In the past few decades, the use of opioids in treating pain has more than tripled globally. This phenomenon can be attributed to the increase in cases of chronic pain, which is now a major public health challenge. There has been a rise in cases of diseases such as cancer, cardiovascular disorders, arthritis, and obesity, which are all associated with chronic pain. Opioids have been found to be effective in suppressing the pain. However, the main points of concern in the use of analgesics are the negative side effects associated with them. These drugs are addictive and may contribute to physical dependence in the end.

Long-term Use

Research has shown that long-term use of opioids may eventually produce a consistent state of chronic pain as the body gets used to the drugs. This results in a vicious cycle where patients have to use other prescribed opioids to treat the pain caused by the use of the previous opioid. Physicians treating chronic pain in Santa Monica are looking for alternative ways of medication that are free of addiction and other negative side effects.

Effectiveness

The effectiveness and use of opioids in treating medical conditions are measured based on numerous factors such as the underlying pain condition, demographics, and severity in the treatment progress. Other factors considered include the dose and duration of the therapy. It is recommended that effective use of the opioids be the last option, as, until this point, there is a lack of sufficient evidence of its long-term effects. When treating chronic pain in Santa Monica, the clinician will examine the effectiveness of a drug, and long-term effects before administering the drug.

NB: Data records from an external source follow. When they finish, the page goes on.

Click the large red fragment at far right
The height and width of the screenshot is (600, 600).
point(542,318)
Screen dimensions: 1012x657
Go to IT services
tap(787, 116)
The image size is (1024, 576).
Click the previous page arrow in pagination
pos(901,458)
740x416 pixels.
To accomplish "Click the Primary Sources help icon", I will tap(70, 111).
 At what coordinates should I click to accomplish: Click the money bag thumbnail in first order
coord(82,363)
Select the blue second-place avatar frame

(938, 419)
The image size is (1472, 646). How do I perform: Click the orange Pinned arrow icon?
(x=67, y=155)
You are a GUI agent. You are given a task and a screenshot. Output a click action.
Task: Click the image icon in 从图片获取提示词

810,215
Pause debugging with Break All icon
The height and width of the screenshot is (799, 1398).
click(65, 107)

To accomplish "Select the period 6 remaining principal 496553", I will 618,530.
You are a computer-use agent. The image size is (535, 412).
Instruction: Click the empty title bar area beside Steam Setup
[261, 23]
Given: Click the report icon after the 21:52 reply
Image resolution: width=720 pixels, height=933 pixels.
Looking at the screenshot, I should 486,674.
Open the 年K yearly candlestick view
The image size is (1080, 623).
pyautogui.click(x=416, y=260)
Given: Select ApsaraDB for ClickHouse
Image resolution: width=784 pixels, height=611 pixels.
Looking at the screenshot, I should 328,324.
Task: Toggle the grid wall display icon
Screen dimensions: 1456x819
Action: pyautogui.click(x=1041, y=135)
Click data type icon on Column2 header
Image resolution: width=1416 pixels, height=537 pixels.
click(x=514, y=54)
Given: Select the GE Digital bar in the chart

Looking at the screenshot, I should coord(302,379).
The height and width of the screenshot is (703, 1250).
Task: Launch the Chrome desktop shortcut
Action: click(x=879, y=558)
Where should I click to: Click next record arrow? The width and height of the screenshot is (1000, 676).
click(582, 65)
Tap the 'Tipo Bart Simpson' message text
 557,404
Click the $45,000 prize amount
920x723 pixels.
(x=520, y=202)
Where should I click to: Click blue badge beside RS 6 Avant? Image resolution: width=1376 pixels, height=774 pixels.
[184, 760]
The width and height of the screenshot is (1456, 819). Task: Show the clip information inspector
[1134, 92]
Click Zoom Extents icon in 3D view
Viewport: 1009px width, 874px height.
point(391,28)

Harms and the possibility of adverse effects

The major challenge that healthcare providers face is the ability to use opioids to treat moderate to severe chronic pain. As much as they are effective, patients experience different side effects. Some of the common side effects include constipation, mental clouding, respiratory depression, and nausea. Cases of death have been reported due to possible overdoses.

Dosing strategies and risk mitigation

Some of the risk mitigation strategies applied include opioid management plan, education, frequent monitoring intervals, as well as consultation with other health service providers in the mental and dental field. An expert internal medicine physician educates the patient in order to identify the most critical element that will help mitigate the risks. Such will help manage the risk of addiction.

Non-Opioid Therapy

Research has been advanced on the positive effects in the use of opioids in treating chronic pain. With better research, the controversies on the application of opioids in treating chronic non-cancer pain will be addressed. Legal and regulatory frameworks continue to guide the research and application of the opioids. The clinical community is however keen to ensure that abuse and addiction are effectively countered. As such, the therapy administered should be goal-oriented. Where the goals are not met, the therapy should be discontinued immediately. The use of non- opioid therapy should, therefore, be administered. The goals are set at one month or less so as to enhance the effectiveness of the drug-related problems.